**Document extract:**
-- Opening Marker --
EIA expects the share of generation from renewable sources will increase from 20% in 2020 to 21% in 2021 and to 23% in 2022. Within the renewables’ category, hydropower generally averages about 7% of total generation, and EIA forecasts that it will be about that share in 2021 and 2022. In the forecast, the share of total generation for renewables other than hydropower, which was 12% in 2020, will rise to 14% in 2021 and to 16% in 2022.
According to the latest information, six nuclear reactors are scheduled to retire in either 2021 or 2022, and two are scheduled to come online. The forecast nuclear share of total electricity generation, which averaged nearly 21% in 2020, will fall to 20% by 2021 and to 19% in 2022, consistent with upcoming retirements.
Renewable Capacity (source EIA)
-- Closing Marker --
**What to work on:**
1. In the electricity generation forecast, what share of total electricity generation did nuclear power average in 2020?
2. Please say whether each statement agrees with the electricity generation forecast, quoting the words that decide it: (a) Hydropower generally makes up about 7% of total generation. (b) Four nuclear reactors are scheduled to come online. (c) Renewables other than hydropower made up 12% of total generation in 2020.
3. Carry on with the electricity generation forecast from its last line.
The material that comes next has no connection to the electricity generation forecast.

Data records
-- Opening Marker --
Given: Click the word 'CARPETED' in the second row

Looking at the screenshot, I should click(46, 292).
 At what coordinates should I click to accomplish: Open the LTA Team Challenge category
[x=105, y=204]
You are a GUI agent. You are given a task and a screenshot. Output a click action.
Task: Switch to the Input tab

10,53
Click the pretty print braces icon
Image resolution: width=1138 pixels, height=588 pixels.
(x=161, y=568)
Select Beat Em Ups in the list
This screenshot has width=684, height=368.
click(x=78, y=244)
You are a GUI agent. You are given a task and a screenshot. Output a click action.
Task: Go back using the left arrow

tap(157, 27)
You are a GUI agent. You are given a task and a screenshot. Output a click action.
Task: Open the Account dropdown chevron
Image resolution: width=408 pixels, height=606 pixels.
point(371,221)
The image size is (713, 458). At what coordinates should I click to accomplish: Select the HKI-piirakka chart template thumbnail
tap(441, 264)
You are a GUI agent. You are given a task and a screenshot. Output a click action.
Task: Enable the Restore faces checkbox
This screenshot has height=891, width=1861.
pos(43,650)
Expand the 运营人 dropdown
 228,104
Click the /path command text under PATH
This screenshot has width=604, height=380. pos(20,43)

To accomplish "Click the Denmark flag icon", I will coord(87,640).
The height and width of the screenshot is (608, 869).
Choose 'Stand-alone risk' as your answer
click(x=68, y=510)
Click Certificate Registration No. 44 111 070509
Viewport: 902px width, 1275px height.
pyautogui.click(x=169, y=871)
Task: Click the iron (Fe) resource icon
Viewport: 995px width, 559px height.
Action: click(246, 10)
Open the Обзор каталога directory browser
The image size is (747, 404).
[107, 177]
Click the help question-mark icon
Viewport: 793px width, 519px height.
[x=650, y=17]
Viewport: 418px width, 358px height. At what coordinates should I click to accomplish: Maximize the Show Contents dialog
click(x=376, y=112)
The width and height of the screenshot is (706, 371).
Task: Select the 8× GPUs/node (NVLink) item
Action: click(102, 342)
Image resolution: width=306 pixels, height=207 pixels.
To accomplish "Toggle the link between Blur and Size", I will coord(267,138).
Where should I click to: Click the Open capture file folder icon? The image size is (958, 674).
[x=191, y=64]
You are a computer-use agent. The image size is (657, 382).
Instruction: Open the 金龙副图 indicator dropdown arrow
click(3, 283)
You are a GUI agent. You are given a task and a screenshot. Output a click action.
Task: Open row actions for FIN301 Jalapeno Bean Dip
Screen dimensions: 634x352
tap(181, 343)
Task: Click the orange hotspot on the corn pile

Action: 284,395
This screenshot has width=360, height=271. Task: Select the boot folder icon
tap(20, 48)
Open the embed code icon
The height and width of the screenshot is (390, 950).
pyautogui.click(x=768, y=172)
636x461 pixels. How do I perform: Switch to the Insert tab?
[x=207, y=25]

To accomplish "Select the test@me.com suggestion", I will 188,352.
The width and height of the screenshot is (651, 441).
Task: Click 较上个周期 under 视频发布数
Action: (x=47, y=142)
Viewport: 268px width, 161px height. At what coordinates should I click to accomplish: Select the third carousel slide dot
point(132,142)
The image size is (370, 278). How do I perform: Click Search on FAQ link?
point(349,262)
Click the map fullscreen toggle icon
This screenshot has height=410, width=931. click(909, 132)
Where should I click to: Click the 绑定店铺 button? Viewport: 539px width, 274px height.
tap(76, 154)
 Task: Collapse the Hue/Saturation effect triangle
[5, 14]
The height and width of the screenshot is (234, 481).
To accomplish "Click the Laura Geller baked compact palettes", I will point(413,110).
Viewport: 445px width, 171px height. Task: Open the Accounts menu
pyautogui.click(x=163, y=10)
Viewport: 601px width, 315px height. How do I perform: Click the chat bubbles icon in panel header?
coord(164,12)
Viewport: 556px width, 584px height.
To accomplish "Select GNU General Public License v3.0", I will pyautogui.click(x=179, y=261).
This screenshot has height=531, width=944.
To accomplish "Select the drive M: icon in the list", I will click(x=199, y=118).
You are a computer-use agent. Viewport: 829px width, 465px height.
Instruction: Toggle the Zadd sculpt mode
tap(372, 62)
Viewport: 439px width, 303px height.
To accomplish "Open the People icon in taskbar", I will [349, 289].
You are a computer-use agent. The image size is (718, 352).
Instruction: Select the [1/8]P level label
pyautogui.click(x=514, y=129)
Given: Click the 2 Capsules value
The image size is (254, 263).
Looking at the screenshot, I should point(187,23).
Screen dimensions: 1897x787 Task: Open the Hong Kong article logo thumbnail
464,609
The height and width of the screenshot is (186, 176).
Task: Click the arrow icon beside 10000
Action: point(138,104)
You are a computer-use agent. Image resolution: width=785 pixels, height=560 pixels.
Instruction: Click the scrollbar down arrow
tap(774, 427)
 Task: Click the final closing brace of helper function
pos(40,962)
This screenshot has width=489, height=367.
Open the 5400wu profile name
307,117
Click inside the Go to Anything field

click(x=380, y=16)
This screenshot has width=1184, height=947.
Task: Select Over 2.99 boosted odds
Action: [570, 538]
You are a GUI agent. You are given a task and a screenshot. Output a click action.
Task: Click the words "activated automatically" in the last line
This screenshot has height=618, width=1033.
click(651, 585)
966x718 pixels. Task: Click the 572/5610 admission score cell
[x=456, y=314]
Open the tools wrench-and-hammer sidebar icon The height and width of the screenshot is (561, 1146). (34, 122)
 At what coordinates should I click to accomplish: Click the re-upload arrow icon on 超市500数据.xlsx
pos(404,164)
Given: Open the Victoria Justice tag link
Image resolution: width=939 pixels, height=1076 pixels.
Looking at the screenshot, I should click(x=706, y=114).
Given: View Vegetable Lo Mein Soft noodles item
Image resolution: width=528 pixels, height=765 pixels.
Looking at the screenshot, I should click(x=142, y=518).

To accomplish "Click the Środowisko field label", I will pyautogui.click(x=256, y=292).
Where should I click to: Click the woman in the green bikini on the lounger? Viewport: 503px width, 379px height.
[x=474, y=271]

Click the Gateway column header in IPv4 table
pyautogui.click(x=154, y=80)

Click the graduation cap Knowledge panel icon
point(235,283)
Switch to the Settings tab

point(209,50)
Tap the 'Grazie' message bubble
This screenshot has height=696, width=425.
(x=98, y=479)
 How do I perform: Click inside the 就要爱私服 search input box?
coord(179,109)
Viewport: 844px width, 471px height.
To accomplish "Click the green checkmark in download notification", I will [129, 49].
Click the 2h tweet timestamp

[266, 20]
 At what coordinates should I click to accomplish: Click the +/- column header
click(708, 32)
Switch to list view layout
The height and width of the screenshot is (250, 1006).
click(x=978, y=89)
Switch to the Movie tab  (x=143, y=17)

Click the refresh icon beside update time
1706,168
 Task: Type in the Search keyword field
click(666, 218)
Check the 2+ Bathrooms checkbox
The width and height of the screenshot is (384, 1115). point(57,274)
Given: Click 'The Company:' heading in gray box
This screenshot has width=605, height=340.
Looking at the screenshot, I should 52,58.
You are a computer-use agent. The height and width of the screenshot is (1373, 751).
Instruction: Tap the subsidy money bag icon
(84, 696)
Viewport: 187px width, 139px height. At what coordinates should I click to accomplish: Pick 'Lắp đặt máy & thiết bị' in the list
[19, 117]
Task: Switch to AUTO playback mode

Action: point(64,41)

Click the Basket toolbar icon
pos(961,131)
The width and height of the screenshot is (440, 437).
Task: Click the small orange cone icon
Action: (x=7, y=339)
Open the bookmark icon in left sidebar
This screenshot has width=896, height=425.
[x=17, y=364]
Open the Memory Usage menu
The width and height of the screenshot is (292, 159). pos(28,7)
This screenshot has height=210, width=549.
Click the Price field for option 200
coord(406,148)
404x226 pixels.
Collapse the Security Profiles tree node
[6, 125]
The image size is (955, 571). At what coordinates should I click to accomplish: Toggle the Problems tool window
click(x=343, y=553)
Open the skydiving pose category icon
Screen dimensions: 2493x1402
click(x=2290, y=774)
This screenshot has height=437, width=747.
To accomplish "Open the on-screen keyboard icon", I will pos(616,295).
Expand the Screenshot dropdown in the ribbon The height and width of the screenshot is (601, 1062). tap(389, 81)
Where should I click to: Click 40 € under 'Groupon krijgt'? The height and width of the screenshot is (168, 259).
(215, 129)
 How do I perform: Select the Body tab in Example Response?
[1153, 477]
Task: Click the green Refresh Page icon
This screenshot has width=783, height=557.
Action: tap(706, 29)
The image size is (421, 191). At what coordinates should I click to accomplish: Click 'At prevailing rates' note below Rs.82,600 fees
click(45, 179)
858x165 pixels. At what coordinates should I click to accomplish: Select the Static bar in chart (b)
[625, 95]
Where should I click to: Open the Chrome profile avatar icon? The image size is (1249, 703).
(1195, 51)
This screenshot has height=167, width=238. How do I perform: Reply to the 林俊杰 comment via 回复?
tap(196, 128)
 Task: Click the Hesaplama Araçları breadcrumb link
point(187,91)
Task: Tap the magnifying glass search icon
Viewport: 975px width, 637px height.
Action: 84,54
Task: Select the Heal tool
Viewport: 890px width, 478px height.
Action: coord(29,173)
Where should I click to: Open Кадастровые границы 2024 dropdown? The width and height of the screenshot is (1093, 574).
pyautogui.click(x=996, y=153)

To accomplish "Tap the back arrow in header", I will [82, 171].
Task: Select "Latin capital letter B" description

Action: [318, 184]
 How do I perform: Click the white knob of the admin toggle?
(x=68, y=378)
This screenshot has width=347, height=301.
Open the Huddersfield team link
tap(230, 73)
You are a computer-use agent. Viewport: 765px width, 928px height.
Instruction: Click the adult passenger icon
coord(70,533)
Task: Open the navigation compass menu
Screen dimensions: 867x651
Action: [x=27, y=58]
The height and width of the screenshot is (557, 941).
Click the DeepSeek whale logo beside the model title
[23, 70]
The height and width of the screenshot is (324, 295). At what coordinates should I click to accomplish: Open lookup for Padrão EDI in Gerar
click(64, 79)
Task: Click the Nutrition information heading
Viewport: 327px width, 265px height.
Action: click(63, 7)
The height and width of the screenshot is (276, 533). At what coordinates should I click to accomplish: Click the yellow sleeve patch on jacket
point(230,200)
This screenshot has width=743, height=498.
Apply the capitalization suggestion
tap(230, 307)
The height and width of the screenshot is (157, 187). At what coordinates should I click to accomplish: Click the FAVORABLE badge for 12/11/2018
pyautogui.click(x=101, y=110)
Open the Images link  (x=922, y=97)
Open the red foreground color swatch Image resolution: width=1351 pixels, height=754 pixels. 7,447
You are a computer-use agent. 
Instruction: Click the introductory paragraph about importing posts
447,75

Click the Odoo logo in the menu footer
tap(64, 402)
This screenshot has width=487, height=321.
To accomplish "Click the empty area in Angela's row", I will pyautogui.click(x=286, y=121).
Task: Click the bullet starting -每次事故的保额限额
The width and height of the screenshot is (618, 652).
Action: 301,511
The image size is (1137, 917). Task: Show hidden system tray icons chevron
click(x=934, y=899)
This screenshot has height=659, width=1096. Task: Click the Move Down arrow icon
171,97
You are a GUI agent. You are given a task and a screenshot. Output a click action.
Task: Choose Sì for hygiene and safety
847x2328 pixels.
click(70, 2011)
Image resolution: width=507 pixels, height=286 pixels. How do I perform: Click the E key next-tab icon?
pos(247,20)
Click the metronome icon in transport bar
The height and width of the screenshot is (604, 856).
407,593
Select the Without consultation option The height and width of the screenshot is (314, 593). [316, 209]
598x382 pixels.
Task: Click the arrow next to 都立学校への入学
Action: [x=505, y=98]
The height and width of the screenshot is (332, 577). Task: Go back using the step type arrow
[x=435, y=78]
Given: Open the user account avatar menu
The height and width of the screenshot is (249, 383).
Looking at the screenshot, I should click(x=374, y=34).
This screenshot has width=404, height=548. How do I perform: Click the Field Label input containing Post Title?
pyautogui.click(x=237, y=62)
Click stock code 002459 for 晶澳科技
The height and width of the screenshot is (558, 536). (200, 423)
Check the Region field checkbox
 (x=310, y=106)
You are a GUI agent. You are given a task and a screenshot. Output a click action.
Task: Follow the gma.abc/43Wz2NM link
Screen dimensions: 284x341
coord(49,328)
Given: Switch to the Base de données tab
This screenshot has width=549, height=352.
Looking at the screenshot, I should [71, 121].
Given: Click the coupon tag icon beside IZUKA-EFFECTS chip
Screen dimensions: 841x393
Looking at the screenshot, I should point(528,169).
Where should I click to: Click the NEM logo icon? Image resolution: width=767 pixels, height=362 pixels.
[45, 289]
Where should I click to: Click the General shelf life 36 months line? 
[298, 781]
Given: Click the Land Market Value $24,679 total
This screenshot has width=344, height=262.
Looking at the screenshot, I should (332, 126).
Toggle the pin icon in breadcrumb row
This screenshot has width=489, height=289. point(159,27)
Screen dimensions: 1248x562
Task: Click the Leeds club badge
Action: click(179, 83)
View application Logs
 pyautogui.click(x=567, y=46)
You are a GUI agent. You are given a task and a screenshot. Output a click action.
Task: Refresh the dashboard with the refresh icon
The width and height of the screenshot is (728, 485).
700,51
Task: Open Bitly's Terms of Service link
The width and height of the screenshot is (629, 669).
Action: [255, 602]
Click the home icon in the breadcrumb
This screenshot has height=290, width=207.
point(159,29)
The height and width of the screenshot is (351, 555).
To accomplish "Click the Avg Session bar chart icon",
-- Closing Marker --
**Solved tasks:**
1. Nearly 21%.

2.
(a) Yes: "hydropower generally averages about 7% of total generation."
(b) No: "two are scheduled to come online."
(c) Yes: "the share of total generation for renewables other than hydropower, which was 12% in 2020"

3.
Over the next two years, renewable generating capacity will continue to grow. Wind capacity growth begins to moderate, but solar capacity growth continues. In 2021, large-scale solar capacity growth in gigawatts (GW) exceeds wind growth for the first time. EIA forecasts that 15 GW of solar photovoltaic (PV) generating capacity will be added in 2021, with an additional 12 GW forecasted for 2022. Small-scale solar PV capacity is forecasted to increase by 4 GW in 2021, with another 3 GW forecasted for 2022. Residential PV accounts for most of this additional small-scale generating capacity for both 2021 and 2022. EIA’s forecast solar capacity growth reflects various state and federal policies to support renewable energy.
Tariffs on PV modules will decline to 15% in 2021 and expire thereafter. Growth in PV generating capacity over the STEO forecast reflects, in large part, declining global prices for PV modules and increasing prices for natural gas. This anticipated fall in module price is expected to outweigh price increases incurred by the tariff in 2021.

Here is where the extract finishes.